Key Point: Sanctions would likely prevent any huge arms sales to Iran.
The Iranian air force on paper is one of the biggest air arms in the world. Its order of battle includes around 350 fighters, more than twice as many as the Royal Air Force possesses.
But most of Iran’s fighters are old and outdated. The ones that aren’t old are just new copies of old designs. The air force’s squadrons fly American-made F-14s, F-5s and F-4s dating from the 1970s, some 1980s-vintage MiG-29s and Sukhoi fighter-bombers and a few J-7s that the Islamic Republic bought from China during the 1990s.
Iran’s only recent acquisitions are locally-made, reverse-engineered copies of the F-5. But the country repeatedly has tried to buy new fighters, if all the news reports and rumors are true. What follows is a list of fighters Iran reportedly wanted but couldn’t get.
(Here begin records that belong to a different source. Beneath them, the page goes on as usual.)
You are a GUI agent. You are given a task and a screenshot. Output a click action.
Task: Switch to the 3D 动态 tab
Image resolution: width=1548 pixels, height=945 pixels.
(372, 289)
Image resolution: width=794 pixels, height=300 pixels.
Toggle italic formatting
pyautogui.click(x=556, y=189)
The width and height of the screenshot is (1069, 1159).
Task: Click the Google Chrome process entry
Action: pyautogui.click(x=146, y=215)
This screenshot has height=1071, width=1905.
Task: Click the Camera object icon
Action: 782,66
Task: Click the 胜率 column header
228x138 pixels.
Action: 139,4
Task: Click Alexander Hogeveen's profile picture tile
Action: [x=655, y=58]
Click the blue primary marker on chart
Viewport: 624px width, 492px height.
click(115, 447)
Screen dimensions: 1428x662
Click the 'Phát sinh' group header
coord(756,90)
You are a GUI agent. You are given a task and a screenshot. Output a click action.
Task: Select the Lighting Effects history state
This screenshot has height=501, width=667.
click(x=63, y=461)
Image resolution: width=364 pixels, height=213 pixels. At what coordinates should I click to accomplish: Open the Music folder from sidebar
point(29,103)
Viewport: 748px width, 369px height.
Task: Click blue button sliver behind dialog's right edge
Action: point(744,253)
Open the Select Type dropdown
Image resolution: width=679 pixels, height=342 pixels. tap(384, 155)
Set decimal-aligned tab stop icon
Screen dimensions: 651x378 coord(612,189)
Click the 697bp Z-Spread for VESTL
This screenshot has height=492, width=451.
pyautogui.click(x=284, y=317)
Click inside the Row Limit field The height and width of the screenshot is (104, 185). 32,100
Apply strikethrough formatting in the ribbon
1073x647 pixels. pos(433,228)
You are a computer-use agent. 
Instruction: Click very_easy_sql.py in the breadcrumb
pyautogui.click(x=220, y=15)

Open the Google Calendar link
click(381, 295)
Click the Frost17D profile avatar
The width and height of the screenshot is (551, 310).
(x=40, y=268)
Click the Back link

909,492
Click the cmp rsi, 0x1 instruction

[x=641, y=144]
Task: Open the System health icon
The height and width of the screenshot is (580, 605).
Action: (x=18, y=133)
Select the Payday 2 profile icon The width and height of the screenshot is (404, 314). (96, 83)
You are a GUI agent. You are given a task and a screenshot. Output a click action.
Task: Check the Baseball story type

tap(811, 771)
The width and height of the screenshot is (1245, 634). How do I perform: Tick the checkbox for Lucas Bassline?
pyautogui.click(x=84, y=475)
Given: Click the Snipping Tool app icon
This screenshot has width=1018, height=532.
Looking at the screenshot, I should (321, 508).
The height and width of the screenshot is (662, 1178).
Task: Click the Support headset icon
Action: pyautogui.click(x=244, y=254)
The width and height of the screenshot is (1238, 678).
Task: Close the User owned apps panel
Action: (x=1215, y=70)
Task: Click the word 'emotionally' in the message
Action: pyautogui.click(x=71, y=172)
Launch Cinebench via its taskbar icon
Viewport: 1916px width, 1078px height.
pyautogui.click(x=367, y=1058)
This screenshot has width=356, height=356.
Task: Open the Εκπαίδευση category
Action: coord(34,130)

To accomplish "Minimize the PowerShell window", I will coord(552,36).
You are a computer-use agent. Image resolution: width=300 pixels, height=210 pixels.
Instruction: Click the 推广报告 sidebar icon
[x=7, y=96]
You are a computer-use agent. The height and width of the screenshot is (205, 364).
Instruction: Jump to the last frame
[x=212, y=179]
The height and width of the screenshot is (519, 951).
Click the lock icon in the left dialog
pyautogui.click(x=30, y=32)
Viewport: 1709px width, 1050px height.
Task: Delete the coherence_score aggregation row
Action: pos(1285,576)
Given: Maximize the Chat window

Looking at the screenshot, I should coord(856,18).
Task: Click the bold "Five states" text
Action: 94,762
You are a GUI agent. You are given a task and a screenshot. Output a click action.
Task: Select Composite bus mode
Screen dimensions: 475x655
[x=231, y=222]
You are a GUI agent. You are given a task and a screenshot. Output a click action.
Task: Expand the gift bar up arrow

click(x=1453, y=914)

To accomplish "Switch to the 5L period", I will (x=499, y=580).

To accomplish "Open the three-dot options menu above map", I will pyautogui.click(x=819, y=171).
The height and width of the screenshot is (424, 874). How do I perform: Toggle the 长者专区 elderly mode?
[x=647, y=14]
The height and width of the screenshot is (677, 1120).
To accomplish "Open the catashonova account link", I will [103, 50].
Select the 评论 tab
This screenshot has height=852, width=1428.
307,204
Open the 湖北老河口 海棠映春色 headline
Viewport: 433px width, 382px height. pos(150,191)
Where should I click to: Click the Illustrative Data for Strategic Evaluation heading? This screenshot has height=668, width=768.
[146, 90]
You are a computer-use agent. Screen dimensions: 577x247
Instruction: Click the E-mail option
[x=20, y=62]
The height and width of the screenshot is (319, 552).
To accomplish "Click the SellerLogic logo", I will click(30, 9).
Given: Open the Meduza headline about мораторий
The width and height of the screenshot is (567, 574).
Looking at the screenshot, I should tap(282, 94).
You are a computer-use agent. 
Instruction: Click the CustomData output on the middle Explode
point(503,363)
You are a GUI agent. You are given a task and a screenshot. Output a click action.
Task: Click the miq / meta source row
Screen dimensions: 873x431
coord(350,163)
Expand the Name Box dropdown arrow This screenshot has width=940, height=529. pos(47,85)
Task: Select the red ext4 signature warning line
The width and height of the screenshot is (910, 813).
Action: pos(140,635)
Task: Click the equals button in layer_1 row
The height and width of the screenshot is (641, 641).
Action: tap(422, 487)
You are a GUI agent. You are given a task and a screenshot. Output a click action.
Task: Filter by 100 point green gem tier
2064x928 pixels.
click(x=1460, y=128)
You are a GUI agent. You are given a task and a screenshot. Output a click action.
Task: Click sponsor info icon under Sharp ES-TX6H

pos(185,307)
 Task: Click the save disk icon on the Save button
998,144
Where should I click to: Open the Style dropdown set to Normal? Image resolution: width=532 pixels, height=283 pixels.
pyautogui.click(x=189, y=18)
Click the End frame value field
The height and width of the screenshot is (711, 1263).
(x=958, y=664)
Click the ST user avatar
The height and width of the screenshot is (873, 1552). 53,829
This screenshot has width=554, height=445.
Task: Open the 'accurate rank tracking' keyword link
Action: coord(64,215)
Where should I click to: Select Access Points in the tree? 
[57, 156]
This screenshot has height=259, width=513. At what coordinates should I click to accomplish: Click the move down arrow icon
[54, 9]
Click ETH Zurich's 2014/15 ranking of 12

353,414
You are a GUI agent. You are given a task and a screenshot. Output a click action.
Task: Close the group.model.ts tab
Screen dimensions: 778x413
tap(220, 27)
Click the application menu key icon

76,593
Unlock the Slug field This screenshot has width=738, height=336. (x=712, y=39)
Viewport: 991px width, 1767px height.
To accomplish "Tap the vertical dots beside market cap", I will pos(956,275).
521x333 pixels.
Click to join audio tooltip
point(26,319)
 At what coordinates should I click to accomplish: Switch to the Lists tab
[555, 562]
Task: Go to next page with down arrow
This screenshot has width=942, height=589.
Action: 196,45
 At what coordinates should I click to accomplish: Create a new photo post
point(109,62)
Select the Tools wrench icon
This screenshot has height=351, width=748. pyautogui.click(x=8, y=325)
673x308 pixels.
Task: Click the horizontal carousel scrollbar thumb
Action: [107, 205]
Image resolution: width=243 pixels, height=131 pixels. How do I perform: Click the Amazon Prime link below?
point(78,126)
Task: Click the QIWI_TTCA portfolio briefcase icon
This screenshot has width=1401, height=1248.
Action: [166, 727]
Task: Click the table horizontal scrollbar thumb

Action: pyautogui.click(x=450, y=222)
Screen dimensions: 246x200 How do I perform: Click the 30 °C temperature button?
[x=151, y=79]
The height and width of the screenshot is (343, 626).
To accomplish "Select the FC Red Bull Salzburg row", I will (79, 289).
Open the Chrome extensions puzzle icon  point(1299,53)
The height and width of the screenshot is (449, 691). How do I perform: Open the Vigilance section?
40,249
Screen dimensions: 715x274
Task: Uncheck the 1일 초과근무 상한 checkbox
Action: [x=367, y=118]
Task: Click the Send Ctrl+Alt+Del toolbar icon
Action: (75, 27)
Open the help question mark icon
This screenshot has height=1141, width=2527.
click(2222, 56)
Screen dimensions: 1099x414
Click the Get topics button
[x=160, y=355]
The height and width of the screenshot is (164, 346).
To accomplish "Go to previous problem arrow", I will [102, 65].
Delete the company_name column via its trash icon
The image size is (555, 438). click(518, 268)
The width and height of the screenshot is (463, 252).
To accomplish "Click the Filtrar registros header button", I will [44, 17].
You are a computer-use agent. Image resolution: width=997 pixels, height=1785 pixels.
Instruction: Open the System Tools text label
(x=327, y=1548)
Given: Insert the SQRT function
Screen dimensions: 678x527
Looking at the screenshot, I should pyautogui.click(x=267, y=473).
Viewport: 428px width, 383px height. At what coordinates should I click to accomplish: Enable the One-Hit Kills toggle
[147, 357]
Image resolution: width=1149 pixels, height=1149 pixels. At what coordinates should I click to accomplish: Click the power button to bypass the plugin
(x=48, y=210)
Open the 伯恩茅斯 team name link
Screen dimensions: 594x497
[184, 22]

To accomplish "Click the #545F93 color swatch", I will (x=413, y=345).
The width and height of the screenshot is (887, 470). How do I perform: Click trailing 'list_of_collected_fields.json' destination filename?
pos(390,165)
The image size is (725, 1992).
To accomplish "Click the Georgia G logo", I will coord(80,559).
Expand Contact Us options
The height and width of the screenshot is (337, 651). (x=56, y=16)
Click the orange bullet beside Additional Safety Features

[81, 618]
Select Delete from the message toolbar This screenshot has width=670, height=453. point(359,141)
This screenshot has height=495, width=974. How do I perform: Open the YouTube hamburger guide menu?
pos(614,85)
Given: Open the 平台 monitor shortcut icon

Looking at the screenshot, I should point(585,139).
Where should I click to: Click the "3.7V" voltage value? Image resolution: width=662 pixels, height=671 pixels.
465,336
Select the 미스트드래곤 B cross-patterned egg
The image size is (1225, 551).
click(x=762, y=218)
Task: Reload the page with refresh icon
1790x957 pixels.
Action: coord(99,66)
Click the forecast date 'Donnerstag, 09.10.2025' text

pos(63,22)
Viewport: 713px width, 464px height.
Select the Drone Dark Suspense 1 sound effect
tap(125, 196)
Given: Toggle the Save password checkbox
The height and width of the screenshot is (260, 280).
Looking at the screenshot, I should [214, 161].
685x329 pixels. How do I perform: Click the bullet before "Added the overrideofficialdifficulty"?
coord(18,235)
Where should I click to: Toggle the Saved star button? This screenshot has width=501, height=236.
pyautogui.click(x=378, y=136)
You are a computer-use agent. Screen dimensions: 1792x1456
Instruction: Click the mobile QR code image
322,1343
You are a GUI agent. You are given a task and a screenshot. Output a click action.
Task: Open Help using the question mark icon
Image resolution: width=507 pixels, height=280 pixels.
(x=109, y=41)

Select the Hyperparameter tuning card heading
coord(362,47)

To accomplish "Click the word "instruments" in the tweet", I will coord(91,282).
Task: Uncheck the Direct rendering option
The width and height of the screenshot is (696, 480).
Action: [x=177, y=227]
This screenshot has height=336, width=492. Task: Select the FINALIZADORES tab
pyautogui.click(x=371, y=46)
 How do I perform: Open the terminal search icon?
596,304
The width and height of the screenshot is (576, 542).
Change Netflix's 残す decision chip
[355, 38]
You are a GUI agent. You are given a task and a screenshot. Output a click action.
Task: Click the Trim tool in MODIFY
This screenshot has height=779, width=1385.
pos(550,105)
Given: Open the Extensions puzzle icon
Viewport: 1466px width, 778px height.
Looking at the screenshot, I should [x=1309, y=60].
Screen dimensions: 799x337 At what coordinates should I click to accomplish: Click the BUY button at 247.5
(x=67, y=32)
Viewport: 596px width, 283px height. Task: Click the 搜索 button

In 1990 Tehran placed an order from Moscow for, among other weapons, 24 MiG-31 interceptors. The twin-engine MiG-31 was the Soviet Union’s successor to the Mach-three MiG-25. MiG-31s significantly could have improved Iran’s ability to patrol its air space and threaten its neighbors.
But the Soviet Union collapsed before it could fill Iran’s order. In 1992, Tehran tried again, ordering from a cash-hungry Russia a fresh batch of MiG-29s and well as Tu-22 bombers, MiG-27 fighter-bombers and 24 MiG-31s. This time around the United States successfully applied pressure on Russia to cancel the sale.
The United States reportedly even offered to buy the MiG-31s from Russia at a higher price than Iran could afford.
Nine years later in 2001, Tehran tried one more to acquire MiG-31s, and even paid for them in advance. Again, the United States leaned on Russia to cancel the contract.